Well, it might look like a banjo, but it's actually one of the first electric guitars and also the first solid-body electric guitar. In 1931, Adolph Rickenbacker and George Beauchamp formed a partnership to build electric guitars exclusively. The acoustic guitar is great, but if you're trying to play a solo and the rest of the band consists of trumpets and saxophones, let alone a piano and a drum kit, you're lost. You can't hear a note. By using an electromagnetic pickup, they were able to boost the volume so you could play a solo that would be just as loud as the loudest trumpeter. The pickup is called a horseshoe magnet pickup. You take two horseshoe magnets and put them end-to-end and the strings pass through that. That's the electromagnetic field, and that's how it's made louder. The 1931 prototype shown here is made of wood. The production models were made of cast aluminum, and that's how they got the nickname "the frying pan." It's a Hawaiian guitar. Most of the early Rickenbacker electric guitars were used for playing Hawaiian music. They're called lap steels because they're played with a steel bar. As far as we know, they probably made at least a thousand of them before the Second World War. HOST: What would you say the value would be?

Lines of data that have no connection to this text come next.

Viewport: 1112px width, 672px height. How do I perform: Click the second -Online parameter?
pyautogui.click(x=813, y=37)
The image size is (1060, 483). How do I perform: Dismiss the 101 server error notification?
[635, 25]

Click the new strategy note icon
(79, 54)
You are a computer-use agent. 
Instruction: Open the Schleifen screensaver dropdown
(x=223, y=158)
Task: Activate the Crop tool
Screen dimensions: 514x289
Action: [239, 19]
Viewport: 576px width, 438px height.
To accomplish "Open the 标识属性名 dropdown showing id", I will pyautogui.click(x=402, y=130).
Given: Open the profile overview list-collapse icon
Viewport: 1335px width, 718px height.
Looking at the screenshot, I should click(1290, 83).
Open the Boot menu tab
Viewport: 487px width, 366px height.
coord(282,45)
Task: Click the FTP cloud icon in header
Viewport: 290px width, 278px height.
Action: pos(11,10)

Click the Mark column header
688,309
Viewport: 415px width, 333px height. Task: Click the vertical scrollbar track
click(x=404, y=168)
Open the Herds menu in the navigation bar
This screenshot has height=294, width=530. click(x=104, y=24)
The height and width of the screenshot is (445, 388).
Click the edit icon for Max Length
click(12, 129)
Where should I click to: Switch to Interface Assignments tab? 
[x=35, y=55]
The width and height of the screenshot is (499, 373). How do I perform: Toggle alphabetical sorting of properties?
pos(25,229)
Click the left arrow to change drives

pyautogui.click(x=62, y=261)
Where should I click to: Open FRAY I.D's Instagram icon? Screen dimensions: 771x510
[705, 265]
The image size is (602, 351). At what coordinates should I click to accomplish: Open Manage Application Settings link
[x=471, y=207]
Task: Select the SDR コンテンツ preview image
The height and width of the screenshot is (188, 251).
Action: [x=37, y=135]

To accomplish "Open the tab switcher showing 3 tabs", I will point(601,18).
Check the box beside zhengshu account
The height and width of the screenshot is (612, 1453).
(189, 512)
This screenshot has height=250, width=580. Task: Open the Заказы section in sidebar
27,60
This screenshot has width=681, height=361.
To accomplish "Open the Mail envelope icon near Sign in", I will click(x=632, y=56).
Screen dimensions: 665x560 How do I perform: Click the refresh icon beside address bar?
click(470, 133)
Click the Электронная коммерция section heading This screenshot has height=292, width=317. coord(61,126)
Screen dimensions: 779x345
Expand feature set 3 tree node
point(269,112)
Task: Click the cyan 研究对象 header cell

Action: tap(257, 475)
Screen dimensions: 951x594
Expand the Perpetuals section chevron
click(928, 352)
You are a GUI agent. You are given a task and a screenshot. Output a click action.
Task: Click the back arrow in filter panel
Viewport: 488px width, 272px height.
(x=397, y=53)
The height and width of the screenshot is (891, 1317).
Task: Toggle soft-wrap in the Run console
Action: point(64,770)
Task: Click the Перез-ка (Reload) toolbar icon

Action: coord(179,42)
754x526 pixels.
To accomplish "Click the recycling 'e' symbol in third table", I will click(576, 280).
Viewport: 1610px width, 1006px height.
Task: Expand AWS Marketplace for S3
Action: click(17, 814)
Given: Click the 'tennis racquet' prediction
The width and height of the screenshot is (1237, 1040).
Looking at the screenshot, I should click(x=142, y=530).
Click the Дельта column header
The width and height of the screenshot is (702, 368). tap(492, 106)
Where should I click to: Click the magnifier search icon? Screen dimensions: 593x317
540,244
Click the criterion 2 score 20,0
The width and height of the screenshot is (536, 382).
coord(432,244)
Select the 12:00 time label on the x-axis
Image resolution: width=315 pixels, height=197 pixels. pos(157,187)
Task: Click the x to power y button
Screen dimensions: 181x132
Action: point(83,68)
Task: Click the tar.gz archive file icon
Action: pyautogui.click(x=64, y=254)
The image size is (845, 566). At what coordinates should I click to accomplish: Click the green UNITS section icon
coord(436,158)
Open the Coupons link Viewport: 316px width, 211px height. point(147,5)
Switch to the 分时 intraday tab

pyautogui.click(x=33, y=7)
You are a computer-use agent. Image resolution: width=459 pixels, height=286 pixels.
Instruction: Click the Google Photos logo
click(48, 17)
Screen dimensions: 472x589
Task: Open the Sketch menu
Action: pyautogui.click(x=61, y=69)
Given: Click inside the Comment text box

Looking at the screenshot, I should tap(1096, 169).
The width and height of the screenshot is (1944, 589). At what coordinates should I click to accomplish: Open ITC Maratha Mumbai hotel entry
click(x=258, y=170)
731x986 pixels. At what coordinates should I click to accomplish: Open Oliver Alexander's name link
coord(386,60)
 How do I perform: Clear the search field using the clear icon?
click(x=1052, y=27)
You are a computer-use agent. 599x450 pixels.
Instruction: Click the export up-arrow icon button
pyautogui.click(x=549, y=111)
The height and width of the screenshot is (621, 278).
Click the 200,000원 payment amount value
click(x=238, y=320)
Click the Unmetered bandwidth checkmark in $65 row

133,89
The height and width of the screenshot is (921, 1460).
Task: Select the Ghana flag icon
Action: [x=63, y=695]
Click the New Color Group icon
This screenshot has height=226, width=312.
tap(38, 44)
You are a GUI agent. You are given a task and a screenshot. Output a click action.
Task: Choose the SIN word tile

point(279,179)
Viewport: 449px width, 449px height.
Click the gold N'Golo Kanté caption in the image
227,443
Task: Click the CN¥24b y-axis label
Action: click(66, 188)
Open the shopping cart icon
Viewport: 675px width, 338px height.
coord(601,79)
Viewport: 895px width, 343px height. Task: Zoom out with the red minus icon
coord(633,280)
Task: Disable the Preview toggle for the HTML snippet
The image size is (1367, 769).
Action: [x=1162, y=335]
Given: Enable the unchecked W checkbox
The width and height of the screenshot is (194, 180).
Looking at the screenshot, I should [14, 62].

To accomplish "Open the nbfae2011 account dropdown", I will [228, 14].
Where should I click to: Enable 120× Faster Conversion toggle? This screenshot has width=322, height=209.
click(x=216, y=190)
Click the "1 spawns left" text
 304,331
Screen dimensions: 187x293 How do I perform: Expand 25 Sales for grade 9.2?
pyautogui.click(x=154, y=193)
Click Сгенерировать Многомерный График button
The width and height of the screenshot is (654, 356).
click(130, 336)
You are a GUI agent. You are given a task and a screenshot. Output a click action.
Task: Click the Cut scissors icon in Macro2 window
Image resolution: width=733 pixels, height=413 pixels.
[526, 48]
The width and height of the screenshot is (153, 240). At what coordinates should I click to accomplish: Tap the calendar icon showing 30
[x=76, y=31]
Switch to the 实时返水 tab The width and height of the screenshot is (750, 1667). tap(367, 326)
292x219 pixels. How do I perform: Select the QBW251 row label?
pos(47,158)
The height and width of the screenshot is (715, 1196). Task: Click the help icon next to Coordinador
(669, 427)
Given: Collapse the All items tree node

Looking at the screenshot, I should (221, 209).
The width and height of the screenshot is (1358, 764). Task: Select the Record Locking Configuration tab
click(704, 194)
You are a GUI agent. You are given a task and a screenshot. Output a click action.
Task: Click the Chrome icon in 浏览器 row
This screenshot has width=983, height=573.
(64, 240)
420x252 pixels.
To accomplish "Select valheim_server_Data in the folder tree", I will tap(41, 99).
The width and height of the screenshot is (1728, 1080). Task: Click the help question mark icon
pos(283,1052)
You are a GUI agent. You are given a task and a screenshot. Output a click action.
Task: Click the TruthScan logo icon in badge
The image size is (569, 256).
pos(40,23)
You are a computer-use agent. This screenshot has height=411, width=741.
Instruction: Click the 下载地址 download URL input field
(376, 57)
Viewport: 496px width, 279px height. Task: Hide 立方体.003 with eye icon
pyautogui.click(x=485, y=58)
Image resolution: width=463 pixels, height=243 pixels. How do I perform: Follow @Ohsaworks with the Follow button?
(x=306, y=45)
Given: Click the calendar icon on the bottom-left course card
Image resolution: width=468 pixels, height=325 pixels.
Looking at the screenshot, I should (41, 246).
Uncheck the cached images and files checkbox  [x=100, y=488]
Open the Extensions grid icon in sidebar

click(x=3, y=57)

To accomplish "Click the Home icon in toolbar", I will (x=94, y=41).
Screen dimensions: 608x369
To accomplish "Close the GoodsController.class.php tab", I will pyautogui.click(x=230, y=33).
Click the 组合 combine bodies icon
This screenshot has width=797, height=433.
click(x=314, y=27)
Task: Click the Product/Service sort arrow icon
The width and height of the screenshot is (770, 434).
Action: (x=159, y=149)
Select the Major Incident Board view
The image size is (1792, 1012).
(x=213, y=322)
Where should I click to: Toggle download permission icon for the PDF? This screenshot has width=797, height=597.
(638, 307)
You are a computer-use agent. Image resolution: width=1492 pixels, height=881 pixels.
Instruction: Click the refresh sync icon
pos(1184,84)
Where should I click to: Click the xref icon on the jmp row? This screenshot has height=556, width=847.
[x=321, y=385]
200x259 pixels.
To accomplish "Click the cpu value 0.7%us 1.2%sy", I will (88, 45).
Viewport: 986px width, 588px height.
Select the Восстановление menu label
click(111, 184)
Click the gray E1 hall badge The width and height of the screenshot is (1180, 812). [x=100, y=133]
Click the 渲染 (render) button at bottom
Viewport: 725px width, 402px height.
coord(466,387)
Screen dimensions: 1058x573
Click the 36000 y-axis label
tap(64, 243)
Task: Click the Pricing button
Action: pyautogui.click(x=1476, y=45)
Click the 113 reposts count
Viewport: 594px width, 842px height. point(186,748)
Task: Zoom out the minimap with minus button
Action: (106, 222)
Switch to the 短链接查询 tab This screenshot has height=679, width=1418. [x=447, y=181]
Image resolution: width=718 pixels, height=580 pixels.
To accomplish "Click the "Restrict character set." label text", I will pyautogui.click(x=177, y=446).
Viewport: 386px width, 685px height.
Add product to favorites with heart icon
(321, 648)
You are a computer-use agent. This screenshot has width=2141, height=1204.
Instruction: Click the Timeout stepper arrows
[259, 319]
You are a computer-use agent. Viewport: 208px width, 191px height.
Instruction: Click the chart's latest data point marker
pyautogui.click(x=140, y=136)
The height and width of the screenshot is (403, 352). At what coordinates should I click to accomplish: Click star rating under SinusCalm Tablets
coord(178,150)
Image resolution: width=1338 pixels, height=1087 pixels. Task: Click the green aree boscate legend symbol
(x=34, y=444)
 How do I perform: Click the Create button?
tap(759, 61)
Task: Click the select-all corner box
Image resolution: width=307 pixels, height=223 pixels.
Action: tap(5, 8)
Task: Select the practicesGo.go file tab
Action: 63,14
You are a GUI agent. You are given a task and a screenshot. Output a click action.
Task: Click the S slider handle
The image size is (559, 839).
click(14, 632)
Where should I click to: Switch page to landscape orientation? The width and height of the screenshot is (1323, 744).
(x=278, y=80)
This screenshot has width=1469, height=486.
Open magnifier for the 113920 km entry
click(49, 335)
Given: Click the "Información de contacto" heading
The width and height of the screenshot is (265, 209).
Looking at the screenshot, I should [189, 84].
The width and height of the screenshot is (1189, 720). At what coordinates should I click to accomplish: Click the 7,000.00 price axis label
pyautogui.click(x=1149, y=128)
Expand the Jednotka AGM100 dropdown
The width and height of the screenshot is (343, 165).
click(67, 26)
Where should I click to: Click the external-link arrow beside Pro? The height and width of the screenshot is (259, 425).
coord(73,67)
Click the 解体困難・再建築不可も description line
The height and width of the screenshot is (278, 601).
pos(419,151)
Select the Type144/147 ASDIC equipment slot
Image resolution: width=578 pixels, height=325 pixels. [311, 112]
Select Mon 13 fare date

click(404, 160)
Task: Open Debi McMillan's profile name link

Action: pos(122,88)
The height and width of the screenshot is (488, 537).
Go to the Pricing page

One in really good condition would sell from between $3,000 and $3,500 in a retail shop. There are still lap steel players that swear by them and consider them to have the best tone. All these years later, that's what they want. HOST: So now we jump up a couple decades. Rickenbacker's still doing great innovations and they have a guitar at this point that becomes an industry standard. Tell me about that.
In 1964, an early version of the 12-string shown here was given to George Harrison shortly before the Beatles recorded A Hard Day's Night. And he also used that guitar in the film Hard Day's Night. (opening chord plays) That's the most recognizable opening chord in the history of rock 'n' roll. Electric guitarists all over the world were scrambling like crazy to figure out, "What is that guitar? How do I get that sound?" And the list of guitarists that were influenced by Harrison's use of the Rickenbacker 360/12 in the movie reads like a "who's who" in rock 'n' roll: Pete Townshend of The Who, Paul Kantner of Jefferson Airplane, Carl Wilson of the Beach Boys, and especially Roger McGuinn of The Byrds. That's the jingling, whining sound that you hear in "Turn, Turn, Turn." & Turn, turn, turn, turn... & This is a 1965 Rickenbacker 360/12. It's virtually identical to the one that George Harrison used in the Beatles' 1966 U.S. tour. And if you wanted to have one of the those... HOST: And I do.
Well, it's going to take more than $20,000 if you're buying one in a vintage guitar retail shop. HOST: Well, it has been great learning about all these fabulous guitars and the birth of electric guitars all from you. I appreciate it.